Dorsum dark brown or black, venter lighter ranging from cream to light brown. There are several (usually more than 12) dark, vertical dark bars that run the length of the body, each is separated by a lighter area. On some specimens, these bars can be indistinct. There is a prominent vertical dark bar at the distal edge of the caudal peduncle. Head is dark; operculum is heavily pigmented; cheek ranges from as dark as the operculum to much lighter. The opercular flap is lightly pigmented. The proximal edge of the caudal fin is also heavily pigmented. Fins can have a weak red tint. Breeding fish can be very dark with indistinct bars; venter is pink, body with iridescent greens and dark pink areas scattered among the dark pigment.

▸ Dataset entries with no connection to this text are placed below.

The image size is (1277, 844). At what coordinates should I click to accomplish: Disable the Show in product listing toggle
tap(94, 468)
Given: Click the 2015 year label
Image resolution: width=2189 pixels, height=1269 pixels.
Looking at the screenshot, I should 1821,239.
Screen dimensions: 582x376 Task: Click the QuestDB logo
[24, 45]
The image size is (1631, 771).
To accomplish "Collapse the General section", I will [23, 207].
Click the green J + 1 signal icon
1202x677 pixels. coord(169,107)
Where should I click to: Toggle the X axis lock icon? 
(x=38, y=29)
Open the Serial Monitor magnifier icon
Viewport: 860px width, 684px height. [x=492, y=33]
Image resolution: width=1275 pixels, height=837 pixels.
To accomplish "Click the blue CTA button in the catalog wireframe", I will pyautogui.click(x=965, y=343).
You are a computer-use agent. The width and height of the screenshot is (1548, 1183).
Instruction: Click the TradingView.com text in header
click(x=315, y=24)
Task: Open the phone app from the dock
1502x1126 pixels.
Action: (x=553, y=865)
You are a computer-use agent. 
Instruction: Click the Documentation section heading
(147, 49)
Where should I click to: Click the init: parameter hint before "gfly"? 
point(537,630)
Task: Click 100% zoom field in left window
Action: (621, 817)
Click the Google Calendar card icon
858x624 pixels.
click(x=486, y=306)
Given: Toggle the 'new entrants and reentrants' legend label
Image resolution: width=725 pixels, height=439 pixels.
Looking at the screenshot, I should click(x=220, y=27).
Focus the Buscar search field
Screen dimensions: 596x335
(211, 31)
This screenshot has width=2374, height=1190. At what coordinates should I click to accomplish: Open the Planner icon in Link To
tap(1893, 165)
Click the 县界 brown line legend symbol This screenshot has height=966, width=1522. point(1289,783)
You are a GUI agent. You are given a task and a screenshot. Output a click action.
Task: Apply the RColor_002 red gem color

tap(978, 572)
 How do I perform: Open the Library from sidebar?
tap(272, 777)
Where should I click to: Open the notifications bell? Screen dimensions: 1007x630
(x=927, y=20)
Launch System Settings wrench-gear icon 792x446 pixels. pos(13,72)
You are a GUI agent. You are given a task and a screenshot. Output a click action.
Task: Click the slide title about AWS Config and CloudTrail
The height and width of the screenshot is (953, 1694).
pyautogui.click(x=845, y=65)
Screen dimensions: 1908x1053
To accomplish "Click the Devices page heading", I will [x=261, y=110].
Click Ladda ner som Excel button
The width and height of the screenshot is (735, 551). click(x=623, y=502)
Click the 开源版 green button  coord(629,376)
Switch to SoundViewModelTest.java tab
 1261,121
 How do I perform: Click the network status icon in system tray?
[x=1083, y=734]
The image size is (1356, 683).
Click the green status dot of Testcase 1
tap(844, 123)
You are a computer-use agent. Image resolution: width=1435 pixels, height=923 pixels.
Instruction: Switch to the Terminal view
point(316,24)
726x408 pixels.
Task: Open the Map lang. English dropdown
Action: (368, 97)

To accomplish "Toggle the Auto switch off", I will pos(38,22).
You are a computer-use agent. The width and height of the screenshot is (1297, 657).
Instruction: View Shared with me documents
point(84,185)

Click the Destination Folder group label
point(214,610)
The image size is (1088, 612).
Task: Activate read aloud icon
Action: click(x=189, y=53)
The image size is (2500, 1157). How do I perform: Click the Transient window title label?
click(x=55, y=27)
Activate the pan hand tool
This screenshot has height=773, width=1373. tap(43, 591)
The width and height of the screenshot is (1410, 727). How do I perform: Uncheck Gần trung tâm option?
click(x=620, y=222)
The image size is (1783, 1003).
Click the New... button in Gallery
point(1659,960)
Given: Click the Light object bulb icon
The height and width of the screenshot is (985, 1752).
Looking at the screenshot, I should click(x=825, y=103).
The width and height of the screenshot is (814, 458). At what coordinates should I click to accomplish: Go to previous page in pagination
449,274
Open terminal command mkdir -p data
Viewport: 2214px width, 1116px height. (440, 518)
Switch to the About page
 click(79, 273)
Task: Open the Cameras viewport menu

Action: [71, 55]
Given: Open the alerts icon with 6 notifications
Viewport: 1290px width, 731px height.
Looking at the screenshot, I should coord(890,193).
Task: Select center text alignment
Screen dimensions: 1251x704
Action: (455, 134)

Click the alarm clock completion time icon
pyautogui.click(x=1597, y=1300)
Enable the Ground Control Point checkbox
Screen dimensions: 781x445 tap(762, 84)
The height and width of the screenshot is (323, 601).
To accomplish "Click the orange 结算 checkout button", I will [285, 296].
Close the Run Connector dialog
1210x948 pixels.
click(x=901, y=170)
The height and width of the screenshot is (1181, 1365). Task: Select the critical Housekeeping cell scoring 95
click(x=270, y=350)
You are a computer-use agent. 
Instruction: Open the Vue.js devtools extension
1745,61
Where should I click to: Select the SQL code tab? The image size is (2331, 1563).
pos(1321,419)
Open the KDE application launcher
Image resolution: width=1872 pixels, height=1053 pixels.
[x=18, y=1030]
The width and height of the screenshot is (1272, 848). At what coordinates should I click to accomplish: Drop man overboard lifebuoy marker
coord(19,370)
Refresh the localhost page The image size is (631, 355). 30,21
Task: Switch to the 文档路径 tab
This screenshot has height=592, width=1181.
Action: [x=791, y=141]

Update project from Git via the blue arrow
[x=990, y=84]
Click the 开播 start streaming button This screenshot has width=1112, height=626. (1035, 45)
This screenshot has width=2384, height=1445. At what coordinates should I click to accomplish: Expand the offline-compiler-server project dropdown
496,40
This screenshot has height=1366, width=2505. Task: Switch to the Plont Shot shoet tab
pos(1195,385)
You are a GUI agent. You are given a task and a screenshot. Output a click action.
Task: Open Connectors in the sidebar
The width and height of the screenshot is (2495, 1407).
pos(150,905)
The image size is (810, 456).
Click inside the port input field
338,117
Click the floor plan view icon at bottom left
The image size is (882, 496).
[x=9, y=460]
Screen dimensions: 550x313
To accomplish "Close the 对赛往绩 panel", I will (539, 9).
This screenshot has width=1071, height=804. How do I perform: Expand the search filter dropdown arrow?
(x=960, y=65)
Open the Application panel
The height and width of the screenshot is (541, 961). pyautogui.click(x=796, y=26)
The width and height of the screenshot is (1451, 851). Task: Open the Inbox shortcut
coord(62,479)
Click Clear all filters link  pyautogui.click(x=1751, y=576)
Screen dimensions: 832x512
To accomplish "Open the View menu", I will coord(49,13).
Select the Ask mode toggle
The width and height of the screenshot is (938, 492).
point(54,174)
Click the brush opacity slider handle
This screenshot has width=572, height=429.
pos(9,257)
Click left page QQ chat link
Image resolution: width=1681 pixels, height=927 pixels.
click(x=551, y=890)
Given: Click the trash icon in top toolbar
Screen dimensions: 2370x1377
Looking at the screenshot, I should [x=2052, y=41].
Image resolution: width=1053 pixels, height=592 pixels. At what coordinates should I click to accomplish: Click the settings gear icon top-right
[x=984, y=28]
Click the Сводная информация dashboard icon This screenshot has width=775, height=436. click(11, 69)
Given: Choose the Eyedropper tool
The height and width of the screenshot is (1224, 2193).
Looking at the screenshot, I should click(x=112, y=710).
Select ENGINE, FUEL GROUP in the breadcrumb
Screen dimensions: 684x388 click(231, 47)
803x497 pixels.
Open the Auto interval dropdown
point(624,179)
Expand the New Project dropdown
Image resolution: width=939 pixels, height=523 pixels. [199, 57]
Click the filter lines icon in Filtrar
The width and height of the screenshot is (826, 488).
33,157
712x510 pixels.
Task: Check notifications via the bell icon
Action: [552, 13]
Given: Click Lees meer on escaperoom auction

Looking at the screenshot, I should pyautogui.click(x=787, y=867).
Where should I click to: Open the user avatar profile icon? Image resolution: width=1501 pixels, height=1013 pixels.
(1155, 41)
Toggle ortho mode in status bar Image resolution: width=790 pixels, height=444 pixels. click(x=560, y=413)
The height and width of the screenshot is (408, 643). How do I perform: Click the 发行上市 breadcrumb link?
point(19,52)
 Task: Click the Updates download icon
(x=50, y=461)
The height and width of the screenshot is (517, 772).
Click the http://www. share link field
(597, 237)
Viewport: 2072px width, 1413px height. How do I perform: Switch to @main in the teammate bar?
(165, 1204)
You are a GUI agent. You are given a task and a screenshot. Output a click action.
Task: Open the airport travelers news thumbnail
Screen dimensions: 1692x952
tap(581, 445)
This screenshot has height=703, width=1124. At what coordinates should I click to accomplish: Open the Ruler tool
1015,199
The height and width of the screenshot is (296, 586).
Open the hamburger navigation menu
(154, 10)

Comparison to original description

Kirtland (1840) described the Central Mudminnow as Hydrargira limi  ZBK  from specimens found in the headwaters of Yellow Creek, Village of Poland, Trumbull County, Ohio. There is no doubt that he described the species recognized today as Umbra limi  . The description, although brief, is accurate. The original figure (Fig. 7), drawn by Kirtland, is housed at the Bowdoin College library (Moulton 1957).


Jared Potter Kirtland was a neophyte ichthyologist when he described Umbra limi  (Kirtland 1840) and relied heavily on D. Humphreys Storer for guidance and support (Dexter 1980). His descriptions are generally accurate and as thorough as was customary at the time. By placing this mudminnow into the genus Hydrargira  ZBK  Lacepède 1803, Kirtland signaled that he believed that this species was closely related to, or was, a killifish. Although there is a typographical error in the presentation of the name, spelled Hydargira  in the text, it is correctly spelled under the figure. Placing mudminnows in this genus, under Cyprinidae  , was customary at the time. DeKay (1842) described Hydrargira atricauda  (with a typographical error in the presentation of the specific name), the Champlain Minnow, and Thompson (1842) described Hydrargyra fusca  ZBK  , also from Lake Champlain. It is curious that DeKay did not recognize a relationship between the Eastern and Central Mudminnow despite their extreme morphological and meristic similarity. Kirtland (1840) noted that the specimens were taken in mud, so the specific name is likely the genitive of the Latin noun limus, translated as slime, mud, or mire.